Dear Addressee
On Etangs Noirs (Timeau De Keyser & Pieter Dumoulin, 2018)
The face of Jimi (Cédric Luvuezo) lightens in the dark. It is a face that listens, that watches, that goes around in the night to look for Sayenna Calmels and to give her the package that was delivered to him by mistake. He is serious about his task as messenger and will not rest before he finds Sayenna. Jimi rings the doorbells of his neighbours in the apartment building to ask where he might find her. He walks down the gallery until he arrives at the door of Benny, who invites Jimi in to help him catch his escaped parakeets.
What follows reminds us of the moment in The Birds (Alfred Hitchcock, 1963) when Melanie pretends she is the saleswoman of a bird store in order to impress Mitch, on whom she has a secret crush. When she tries to take a lovebird from its cage, it escapes and causes a happy chaos. It flutters among the cages full of multicoloured birds, just out of reach of Melanie’s red-painted nails. Eventually, it is caught under the sweetheart’s black hat. The bird is caught, Melanie’s heart won over.
Neighbour Benny’s parakeets are a pretext for rapprochement too. Jimi reluctantly agrees to help, as if he suspects that he could disappear under a hat himself. The hands of both men reach into the air and brush against the birds’ feathers. The camera follows their flight and caresses Benny’s room. The walls are hung with pictures, little paintings and souvenirs, revealing a life that used to hide behind the front door. But as soon as the little animals are back inside their cages and the cages are locked, Jimi has flown in order to knock on other windows and doors; it's as if he wants to reach the backside of all those shiny surfaces. He feels trapped by Benny, while his heart has already been won over by Sayenna’s package. This is not about love, but rather about passion. Sometimes passions are inexplicable.
Delivering the package becomes an increasingly heavy weight on Jimi's shoulders. Still, the package swings and bounces in a feather-light blue plastic bag. Weightless, it lies on his lap. His holding it with both hands is out of dedication to his task rather than because it would be too heavy for just one hand. The longer he wanders around, the more it strikes us how light the package is, how empty. The emptiness of the box becomes increasingly apparent as the film’s weighty weightless core.
The box is a true MacGuffin, a term used by Alfred Hitchcock to indicate the object that drives the plot without ever showing its intrinsic meaning. The object is the film’s centre of gravity; and just like gravity, it influences its surroundings without ever becoming visible. Even without an inner self, the object is capable of directing reality.

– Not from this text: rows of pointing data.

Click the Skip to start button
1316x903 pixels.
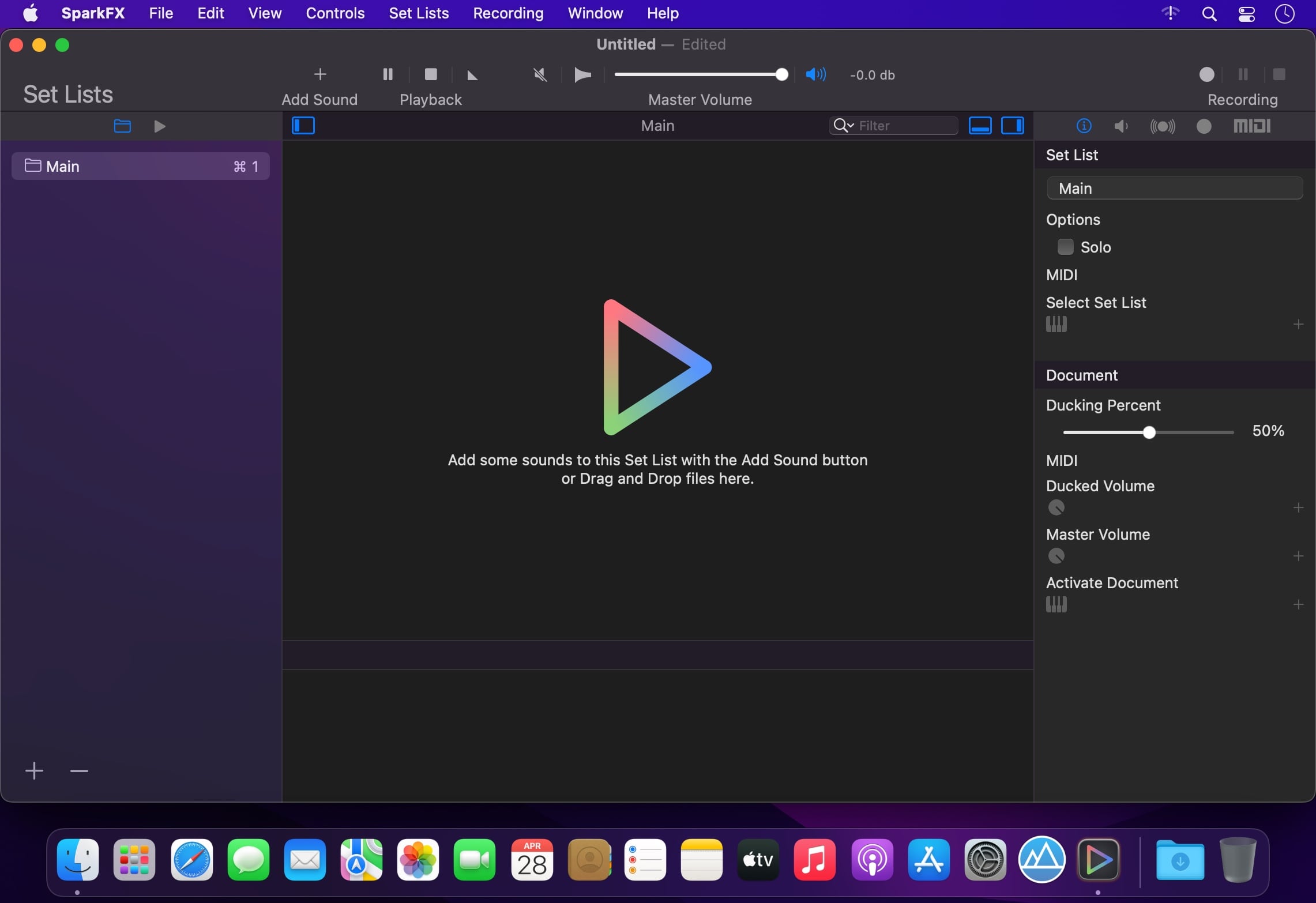pos(471,74)
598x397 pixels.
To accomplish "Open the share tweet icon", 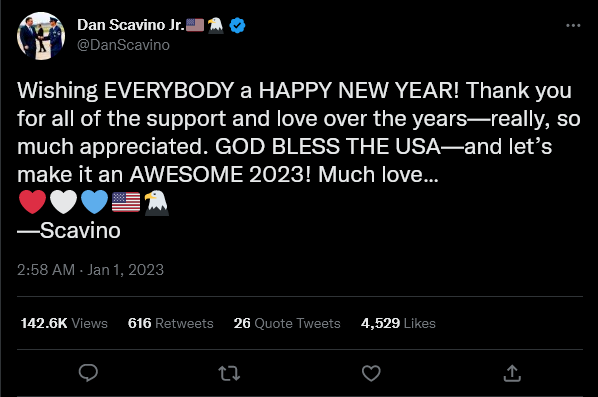I will pyautogui.click(x=512, y=373).
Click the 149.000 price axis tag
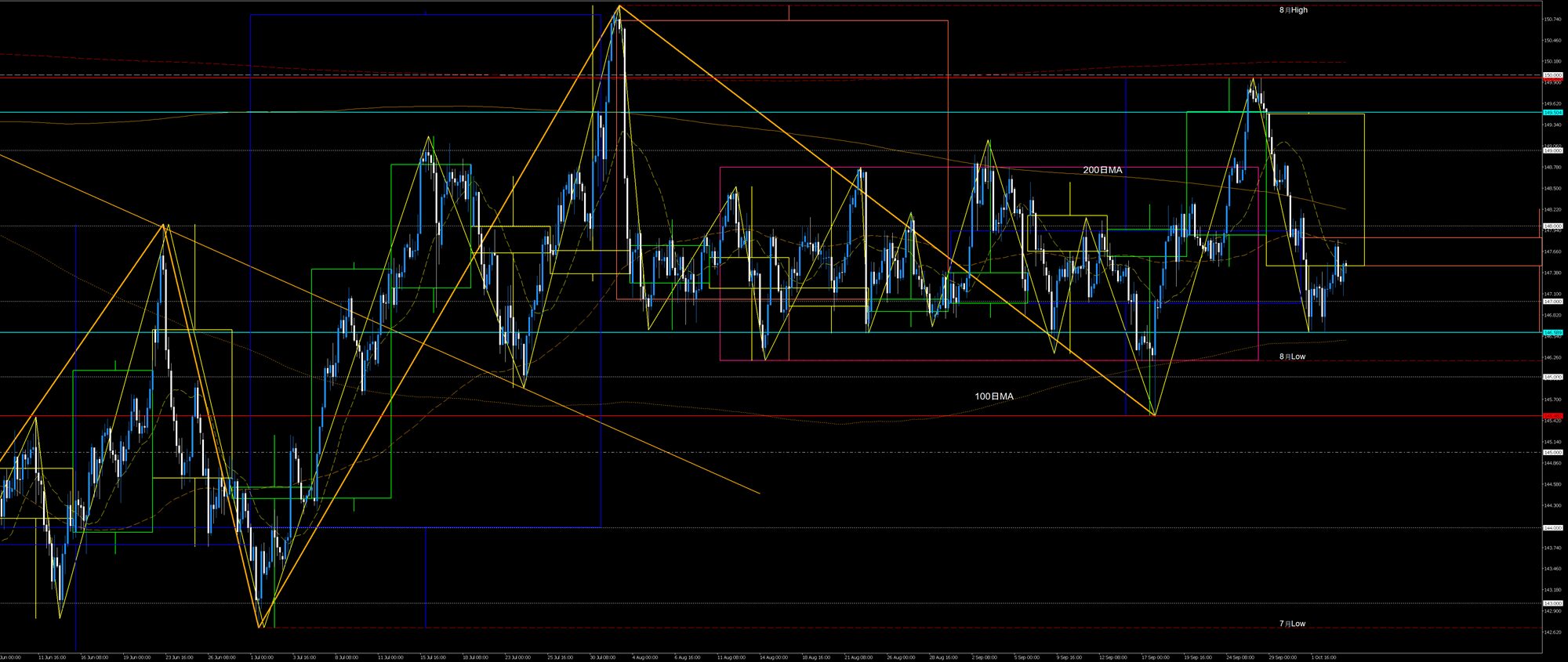This screenshot has height=662, width=1568. [x=1552, y=150]
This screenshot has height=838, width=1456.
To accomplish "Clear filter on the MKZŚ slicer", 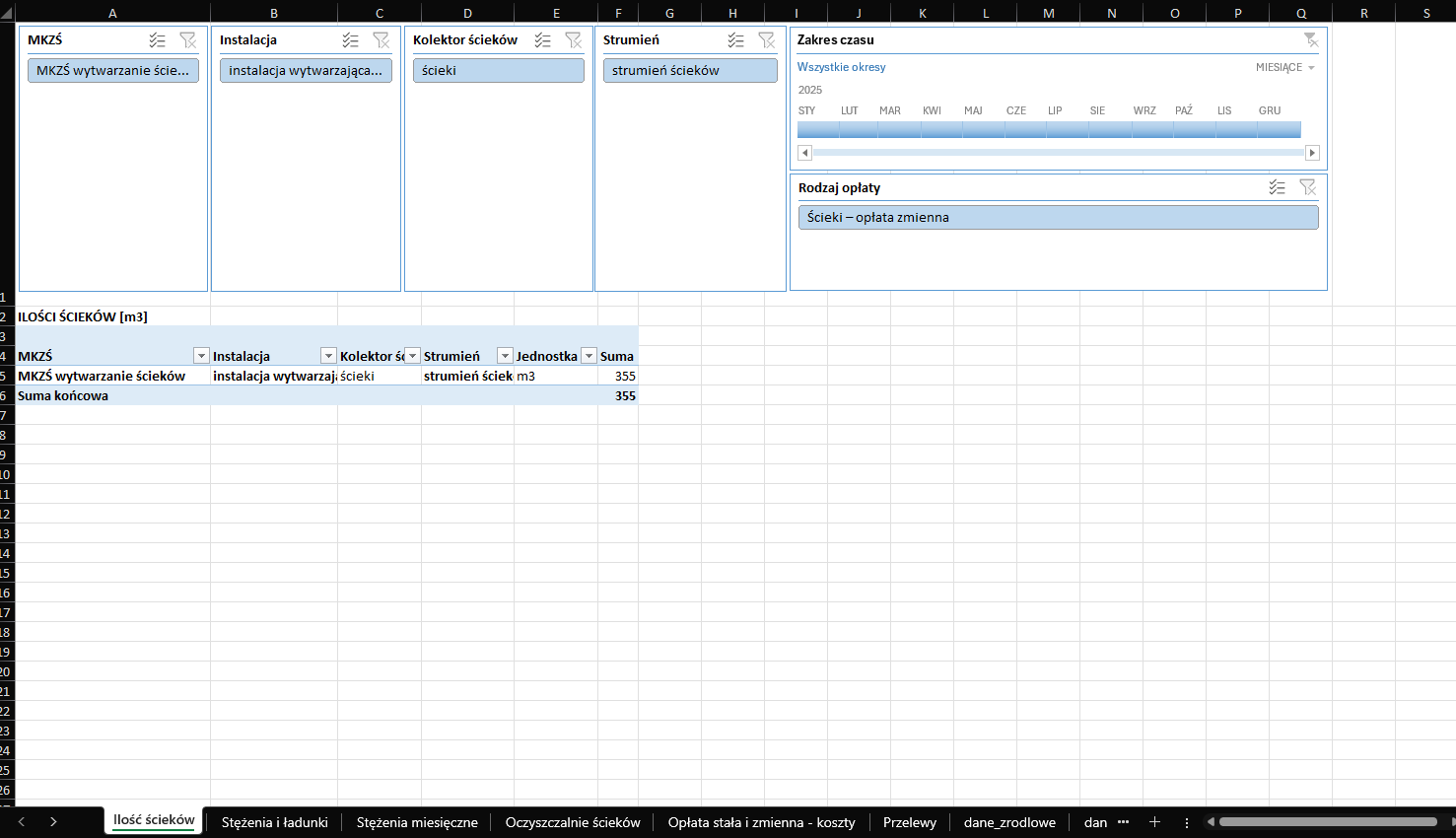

But what is inside this weightless MacGuffin? It is filled with the imagination of the spectator. It is up to us to fill the box, the way words in a book are filled up with reality. An intimate link is forged between our commitment to the film and the slender fingers cherishing rather than lifting the box. Our dedication is protected by Jimi. Maybe that is the reason we love to look at his face.